Book The Oxford Book of American Short Stories

Download or read book The Oxford Book of American Short Stories written by Joyce Carol Oates and published by Oxford University Press, USA. This book was released on 1992 with total page 788 pages. Available in PDF, EPUB and Kindle. Book excerpt: This volume offers a survey of American short fiction in 59 tales that combine classic works with 'different, unexpected gems', which invite readers to explore a wealth of important pieces by women and minority writers. Authors include: Amy Tan, Alice Adams, David Leavitt and Tim O'Brien.

Book American Tall Tales

    Book Details:
  • Author : Mary Pope Osborne
  • Publisher : Knopf Books for Young Readers
  • Release : 2013-08-28
  • ISBN : 0307982599
  • Pages : 134 pages

Download or read book American Tall Tales written by Mary Pope Osborne and published by Knopf Books for Young Readers. This book was released on 2013-08-28 with total page 134 pages. Available in PDF, EPUB and Kindle. Book excerpt: The perfect addition to every family’s home library and just right for sharing aloud, American Tall Tales introduces readers to America’s first folk heroes in nine wildly exaggerated and downright funny stories. Here are Paul Bunyan, that king-sized lumberjack who could fell “ten white pines with a single swing”; John Henry, with his mighty hammer; Mose, old New York’s biggest, bravest fireman; Sally Ann Thunder Ann Whirlwind, who could “outgrin, outsnort, outrun, outlift, outsneeze, outsleep, outlie any varmint”; and other uniquely American characters, together in one superb collection. In the tradition of the original nineteenth-century storytellers, Mary Pope Osborne compiles, edits, and adds her own two cents’ worth—and also supplies fascinating historical headnotes. Michael McCurdy’s robust colored wood engravings recall an earlier time, perfectly capturing all the vitality of the men and women who carved a new country out of the North American wilderness.

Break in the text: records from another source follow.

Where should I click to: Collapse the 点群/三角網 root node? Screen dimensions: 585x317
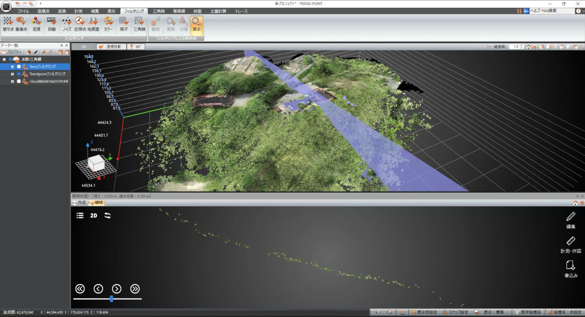(4, 59)

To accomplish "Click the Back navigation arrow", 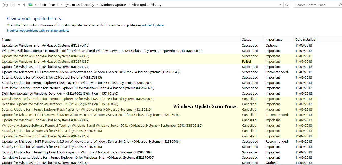I will pos(5,5).
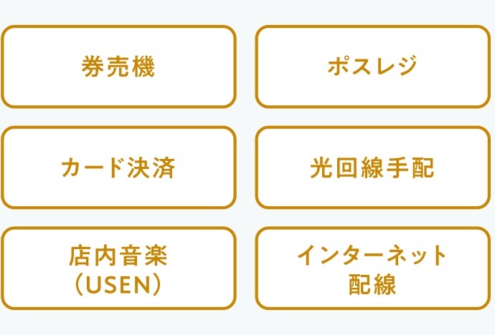Open the インターネット配線 button
The width and height of the screenshot is (495, 335).
[x=372, y=268]
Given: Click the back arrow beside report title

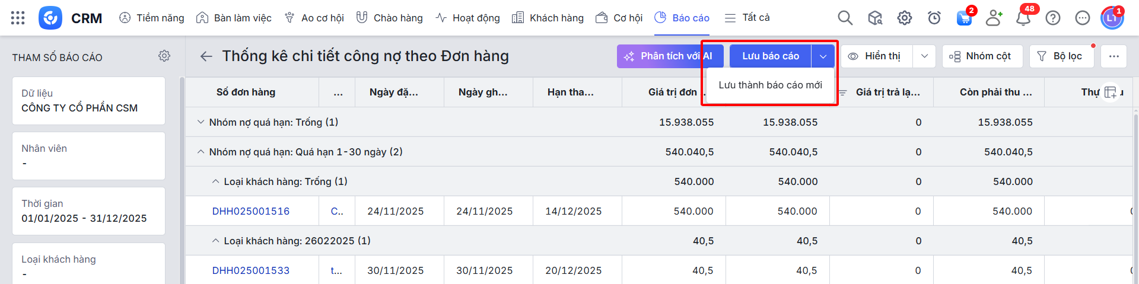Looking at the screenshot, I should tap(206, 56).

Book The Last American Vampire   FREE PREVIEW  THE FIRST 3 CHAPTERS

Download or read book The Last American Vampire FREE PREVIEW THE FIRST 3 CHAPTERS written by Seth Grahame-Smith and published by Grand Central Publishing. This book was released on 2014-11-04 with total page 69 pages. Available in PDF, EPUB and Kindle. Book excerpt: Vampire Henry Sturges returns in the highly anticipated sequel to Abraham Lincoln: Vampire Hunter-a sweeping, alternate history of twentieth-century America by New York Times bestselling author Seth Grahame-Smith. THE LAST AMERICAN VAMPIRE In Reconstruction-era America, vampire Henry Sturges is searching for renewed purpose in the wake of his friend Abraham Lincoln's shocking death. Henry's will be an expansive journey that first sends him to England for an unexpected encounter with Jack the Ripper, then to New York City for the birth of a new American century, the dawn of the electric era of Tesla and Edison, and the blazing disaster of the 1937 Hindenburg crash. Along the way, Henry goes on the road in a Kerouac-influenced trip as Seth Grahame-Smith ingeniously weaves vampire history through Russia's October Revolution, the First and Second World Wars, and the JFK assassination. Expansive in scope and serious in execution, THE LAST AMERICAN VAMPIRE is sure to appeal to the passionate readers who made Abraham Lincoln: Vampire Hunter a runaway success.